Review question

# Can we explain why this integral is zero? Add to your resource collection Remove from your resource collection Add notes to this resource View your notes for this resource

Ref: R7724

## Solution

The curve $y = 4(x+1)(x-1)(x-3)$ meets the $x$-axis at three points. Verify, by finding the numerical value of each, that the two areas formed between the curve and the $x$-axis are of equal size.

The three intercepts with the $x$-axis are at $x = -1$, $x = 1$, and $x = 3$.

The curve has a positive $x^3$ coefficient, so we know the rough shape of the curve. The region enclosed between the curve and the $x$-axis between $x = -1$ and $x = 1$ is above the $x$-axis, while the region enclosed between $x = 1$ and $x = 3$ is below the $x$-axis.

We can expand the expression that defines $y$: \begin{align*} y = 4(x+1)(x-1)(x-3) &= 4(x^2 - 1)(x-3) \\ &= 4(x^3 - 3x^2 - x + 3). \end{align*} The first area is $\begin{equation*} \int_{-1}^1 y \:dx = 4 \int_{-1}^1 x^3 - 3x^2 - x + 3 \:dx = \left[ x^4 - 4x^3 - 2x^2 + 12x \right]_{-1}^{1} = (7)-(-9) = 16. \end{equation*}$ We can find the second area by evaluating \begin{align*} \left[ x^4 - 4x^3 - 2x^2 + 12x \right]_{1}^{3} = -16. \end{align*}

This is negative since the curve lies beneath the $x$-axis here. Hence the value of the second area is $16$, and the magnitudes of the two areas are equal, as required.

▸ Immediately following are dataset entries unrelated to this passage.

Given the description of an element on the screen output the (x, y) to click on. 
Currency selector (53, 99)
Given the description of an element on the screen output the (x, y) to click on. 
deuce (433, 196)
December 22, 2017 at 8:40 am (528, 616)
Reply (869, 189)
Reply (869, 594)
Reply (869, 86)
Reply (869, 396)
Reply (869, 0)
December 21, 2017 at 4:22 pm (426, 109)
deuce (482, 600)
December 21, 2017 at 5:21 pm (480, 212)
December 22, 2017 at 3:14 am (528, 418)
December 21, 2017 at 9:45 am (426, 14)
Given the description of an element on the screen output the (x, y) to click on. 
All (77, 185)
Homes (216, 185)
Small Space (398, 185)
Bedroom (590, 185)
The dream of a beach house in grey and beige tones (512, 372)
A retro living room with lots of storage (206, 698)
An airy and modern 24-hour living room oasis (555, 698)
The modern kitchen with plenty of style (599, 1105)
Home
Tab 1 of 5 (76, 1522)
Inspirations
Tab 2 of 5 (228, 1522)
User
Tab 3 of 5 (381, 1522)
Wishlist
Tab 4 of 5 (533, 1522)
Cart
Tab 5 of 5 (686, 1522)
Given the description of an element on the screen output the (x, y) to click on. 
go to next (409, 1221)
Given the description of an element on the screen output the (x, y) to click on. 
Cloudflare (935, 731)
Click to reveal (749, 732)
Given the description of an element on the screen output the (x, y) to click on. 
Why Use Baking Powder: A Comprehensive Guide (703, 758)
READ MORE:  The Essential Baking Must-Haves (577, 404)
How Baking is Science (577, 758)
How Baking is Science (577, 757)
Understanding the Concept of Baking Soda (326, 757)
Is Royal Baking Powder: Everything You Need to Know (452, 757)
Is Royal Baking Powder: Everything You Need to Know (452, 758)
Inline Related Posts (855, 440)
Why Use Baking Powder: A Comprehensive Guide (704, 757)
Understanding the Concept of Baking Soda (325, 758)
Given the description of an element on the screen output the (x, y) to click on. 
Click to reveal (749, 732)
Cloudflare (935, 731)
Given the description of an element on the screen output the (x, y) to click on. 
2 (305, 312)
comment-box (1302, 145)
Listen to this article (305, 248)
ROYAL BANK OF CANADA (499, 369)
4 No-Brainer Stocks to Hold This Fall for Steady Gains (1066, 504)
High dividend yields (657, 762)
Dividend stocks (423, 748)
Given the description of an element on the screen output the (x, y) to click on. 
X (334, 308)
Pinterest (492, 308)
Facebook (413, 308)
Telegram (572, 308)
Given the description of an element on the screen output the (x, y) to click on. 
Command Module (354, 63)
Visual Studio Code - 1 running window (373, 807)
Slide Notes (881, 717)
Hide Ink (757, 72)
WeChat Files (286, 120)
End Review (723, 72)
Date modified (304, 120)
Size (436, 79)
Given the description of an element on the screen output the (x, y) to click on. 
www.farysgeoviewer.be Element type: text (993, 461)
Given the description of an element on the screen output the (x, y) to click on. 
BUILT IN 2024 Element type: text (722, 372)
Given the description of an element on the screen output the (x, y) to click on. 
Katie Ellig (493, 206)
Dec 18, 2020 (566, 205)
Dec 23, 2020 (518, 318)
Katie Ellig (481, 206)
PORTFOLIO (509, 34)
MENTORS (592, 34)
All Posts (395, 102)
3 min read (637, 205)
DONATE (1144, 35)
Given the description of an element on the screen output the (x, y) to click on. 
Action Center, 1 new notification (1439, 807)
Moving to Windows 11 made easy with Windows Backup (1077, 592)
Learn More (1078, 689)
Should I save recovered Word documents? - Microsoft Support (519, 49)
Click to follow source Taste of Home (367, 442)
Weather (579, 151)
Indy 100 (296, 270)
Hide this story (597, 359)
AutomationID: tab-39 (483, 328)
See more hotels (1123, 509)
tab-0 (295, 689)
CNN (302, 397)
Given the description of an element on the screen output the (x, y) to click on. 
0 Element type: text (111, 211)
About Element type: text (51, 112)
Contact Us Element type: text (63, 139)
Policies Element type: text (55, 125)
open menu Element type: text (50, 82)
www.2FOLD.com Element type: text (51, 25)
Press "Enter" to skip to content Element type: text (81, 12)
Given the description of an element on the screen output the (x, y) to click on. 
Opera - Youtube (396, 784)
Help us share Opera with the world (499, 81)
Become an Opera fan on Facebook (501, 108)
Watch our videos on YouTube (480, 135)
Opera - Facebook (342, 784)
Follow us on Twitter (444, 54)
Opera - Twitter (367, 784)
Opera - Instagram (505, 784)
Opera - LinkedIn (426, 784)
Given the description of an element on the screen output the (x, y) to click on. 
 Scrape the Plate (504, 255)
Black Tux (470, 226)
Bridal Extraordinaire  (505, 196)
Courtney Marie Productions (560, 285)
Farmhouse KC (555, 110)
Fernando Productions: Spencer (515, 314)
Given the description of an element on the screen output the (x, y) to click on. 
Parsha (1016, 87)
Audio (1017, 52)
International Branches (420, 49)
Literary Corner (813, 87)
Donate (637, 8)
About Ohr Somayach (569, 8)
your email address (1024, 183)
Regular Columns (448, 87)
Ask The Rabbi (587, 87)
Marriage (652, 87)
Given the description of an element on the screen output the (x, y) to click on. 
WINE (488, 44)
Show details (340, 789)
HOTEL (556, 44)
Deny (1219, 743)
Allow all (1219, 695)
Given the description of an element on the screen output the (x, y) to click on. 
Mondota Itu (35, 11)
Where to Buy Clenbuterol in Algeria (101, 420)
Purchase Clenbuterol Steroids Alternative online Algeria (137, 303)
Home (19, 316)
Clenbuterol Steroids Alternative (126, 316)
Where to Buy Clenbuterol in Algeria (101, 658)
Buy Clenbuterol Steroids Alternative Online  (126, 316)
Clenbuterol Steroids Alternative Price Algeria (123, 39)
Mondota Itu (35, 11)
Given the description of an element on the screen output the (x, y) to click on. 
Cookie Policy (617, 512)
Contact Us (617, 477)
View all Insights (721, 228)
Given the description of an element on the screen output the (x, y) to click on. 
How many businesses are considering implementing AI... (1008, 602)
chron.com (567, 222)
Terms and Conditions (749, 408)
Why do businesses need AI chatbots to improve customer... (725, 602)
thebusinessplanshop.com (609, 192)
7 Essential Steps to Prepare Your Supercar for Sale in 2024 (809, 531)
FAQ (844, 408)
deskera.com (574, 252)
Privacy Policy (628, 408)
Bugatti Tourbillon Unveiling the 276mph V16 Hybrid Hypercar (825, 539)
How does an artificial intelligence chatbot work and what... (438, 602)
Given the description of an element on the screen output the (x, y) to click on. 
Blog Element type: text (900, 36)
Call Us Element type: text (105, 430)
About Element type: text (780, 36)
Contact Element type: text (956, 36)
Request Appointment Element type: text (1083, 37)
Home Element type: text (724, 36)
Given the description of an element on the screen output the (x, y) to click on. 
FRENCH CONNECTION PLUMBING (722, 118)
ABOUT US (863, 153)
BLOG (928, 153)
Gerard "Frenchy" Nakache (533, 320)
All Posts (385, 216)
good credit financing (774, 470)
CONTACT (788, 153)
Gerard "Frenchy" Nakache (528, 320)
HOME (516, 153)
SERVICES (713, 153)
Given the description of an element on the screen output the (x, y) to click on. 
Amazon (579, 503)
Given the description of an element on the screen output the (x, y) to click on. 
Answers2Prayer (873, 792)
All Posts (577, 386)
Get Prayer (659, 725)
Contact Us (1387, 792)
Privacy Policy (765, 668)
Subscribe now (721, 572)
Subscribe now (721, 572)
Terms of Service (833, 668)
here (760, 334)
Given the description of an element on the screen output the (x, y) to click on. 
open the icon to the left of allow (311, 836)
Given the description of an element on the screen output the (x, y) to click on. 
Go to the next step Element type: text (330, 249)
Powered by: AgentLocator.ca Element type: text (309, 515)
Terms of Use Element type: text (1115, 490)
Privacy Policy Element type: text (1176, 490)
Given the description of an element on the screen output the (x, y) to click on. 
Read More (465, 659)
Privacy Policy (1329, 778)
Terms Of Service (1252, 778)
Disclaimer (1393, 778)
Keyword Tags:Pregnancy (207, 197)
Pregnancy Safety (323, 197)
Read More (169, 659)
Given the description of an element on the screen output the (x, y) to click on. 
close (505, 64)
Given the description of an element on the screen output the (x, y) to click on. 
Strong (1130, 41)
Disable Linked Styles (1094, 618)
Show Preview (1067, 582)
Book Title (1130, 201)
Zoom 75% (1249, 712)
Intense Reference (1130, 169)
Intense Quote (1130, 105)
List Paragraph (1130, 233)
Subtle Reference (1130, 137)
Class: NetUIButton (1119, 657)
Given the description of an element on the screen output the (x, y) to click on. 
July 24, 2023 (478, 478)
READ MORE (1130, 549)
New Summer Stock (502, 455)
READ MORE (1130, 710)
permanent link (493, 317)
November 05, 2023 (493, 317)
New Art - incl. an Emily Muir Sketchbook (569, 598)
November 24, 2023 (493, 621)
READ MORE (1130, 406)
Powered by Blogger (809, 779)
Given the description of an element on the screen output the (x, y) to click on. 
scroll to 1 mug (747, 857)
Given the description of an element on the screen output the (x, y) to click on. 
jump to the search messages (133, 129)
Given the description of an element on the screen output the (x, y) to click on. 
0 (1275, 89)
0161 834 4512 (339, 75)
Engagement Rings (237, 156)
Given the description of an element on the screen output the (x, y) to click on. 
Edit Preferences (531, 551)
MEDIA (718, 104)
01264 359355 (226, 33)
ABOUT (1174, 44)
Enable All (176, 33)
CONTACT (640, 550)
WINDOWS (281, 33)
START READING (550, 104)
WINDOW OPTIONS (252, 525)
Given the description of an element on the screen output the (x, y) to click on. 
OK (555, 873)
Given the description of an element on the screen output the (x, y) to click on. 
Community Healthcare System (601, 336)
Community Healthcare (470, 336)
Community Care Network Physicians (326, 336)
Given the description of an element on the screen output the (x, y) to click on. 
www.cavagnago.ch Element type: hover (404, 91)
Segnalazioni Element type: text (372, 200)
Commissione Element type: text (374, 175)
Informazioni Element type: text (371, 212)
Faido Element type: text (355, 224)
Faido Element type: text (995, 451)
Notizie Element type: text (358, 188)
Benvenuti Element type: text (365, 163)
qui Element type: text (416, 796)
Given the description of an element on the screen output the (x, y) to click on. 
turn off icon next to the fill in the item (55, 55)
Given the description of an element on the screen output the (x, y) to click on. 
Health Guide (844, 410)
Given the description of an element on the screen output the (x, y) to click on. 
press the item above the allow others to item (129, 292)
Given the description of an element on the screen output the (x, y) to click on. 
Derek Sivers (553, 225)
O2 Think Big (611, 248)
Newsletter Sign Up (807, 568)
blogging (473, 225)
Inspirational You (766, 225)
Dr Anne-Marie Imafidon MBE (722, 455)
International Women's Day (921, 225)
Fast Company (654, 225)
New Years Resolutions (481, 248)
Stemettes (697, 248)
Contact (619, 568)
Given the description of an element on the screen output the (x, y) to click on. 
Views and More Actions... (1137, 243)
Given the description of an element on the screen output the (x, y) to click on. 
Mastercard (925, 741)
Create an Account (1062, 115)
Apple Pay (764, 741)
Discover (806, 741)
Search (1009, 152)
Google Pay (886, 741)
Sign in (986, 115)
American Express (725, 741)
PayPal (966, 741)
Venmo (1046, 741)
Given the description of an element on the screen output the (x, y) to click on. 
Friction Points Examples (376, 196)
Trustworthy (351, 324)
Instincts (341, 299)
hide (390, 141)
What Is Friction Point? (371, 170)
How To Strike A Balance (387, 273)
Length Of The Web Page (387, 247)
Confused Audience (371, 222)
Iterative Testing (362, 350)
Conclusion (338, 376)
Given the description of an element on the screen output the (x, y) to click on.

Explain why the value of $\displaystyle \int_{-1}^3 y \:dx$ is zero.

We can split $\begin{equation*} \int_{-1}^3 y \:dx = \int_{-1}^1 y \:dx + \int_1^3 y \:dx. \end{equation*}$

We have seen that the two integrals are equal in magnitude, but opposite in sign (as the second region lies below the $x$-axis), and so the above quantity vanishes.